Complete reference for all Harbangan Gateway API endpoints. The gateway exposes OpenAI-compatible and Anthropic-compatible APIs that translate requests to the Kiro (AWS CodeWhisperer) backend.

Table of contents

Base URL
Authentication
Proxy Endpoints
Infrastructure Endpoints
1. GET /health
  1. Response
  2. Example
2. GET /
  1. Response
Web UI API Endpoints
Error Responses
1. Error Types and Status Codes
Model Name Resolution
CORS
Rate Limiting
Truncation Recovery
Extended Thinking / Reasoning

Base URL

All API endpoints are served by the Rust backend. In development, the base URL is:

http://localhost:9999

The backend runs on plain HTTP. In production (Kubernetes), TLS is handled by the Ingress controller.

Authentication

The gateway uses two separate authentication systems:

API Key Auth (for `/v1/*` proxy endpoints)

Each user creates personal API keys through the web dashboard.

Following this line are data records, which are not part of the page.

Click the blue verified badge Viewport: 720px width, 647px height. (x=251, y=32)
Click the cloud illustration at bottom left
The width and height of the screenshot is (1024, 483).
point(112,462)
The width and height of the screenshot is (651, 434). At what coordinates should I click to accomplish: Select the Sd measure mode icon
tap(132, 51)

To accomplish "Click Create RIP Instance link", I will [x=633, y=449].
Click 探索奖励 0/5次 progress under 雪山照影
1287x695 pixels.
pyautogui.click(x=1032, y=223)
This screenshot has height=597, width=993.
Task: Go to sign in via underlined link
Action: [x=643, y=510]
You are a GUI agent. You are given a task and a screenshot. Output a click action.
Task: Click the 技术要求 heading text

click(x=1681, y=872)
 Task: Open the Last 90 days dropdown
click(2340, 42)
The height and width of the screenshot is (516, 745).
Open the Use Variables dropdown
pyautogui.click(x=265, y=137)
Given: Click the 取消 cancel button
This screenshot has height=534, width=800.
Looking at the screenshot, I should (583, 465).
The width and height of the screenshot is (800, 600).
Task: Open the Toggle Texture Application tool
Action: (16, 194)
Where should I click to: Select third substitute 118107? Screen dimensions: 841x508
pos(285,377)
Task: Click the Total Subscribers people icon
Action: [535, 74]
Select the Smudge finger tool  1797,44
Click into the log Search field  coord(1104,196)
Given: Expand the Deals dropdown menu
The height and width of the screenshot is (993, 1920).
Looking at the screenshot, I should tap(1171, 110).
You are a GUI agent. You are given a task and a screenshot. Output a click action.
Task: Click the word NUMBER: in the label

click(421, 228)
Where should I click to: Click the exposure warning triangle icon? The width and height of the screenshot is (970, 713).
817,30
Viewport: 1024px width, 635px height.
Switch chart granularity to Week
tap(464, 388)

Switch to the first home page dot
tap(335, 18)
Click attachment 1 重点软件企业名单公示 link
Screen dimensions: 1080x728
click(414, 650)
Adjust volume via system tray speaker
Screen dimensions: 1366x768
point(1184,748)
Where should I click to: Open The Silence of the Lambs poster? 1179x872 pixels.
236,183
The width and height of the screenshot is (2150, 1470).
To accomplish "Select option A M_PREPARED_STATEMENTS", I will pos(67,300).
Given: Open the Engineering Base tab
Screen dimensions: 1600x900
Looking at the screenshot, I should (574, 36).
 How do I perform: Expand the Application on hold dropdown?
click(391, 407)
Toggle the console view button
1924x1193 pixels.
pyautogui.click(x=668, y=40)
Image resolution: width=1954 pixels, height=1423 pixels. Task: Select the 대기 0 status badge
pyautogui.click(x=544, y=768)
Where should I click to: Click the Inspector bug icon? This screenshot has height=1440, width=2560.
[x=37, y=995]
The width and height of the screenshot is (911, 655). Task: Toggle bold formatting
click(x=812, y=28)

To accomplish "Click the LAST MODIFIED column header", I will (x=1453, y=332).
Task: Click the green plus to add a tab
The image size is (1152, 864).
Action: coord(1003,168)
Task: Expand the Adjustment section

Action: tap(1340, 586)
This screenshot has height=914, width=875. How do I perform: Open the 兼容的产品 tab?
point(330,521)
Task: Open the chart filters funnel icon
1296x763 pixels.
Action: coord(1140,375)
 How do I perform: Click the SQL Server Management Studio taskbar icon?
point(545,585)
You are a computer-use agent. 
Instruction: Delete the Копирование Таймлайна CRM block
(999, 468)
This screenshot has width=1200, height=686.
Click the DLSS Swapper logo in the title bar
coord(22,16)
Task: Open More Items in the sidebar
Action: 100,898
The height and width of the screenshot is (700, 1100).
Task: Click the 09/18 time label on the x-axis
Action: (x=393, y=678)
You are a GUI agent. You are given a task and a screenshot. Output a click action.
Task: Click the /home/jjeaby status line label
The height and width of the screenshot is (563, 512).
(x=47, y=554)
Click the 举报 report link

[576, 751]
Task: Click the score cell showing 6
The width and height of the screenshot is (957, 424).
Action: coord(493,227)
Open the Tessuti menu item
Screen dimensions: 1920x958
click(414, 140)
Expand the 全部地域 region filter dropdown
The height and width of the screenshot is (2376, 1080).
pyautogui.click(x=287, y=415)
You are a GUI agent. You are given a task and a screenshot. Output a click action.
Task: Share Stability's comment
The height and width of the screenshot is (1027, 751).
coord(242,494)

Clients authenticate using either header format:

Bearer Token (OpenAI-style):

Authorization: Bearer YOUR_API_KEY

API Key Header (Anthropic-style):

x-api-key: YOUR_API_KEY

API keys are created per-user via the web dashboard at /_ui/. When a request arrives, the gateway SHA-256 hashes the key, looks up the associated user in cache/DB, and uses that user’s Kiro credentials to proxy the request.

Session Auth (for `/_ui/api/*` web UI endpoints)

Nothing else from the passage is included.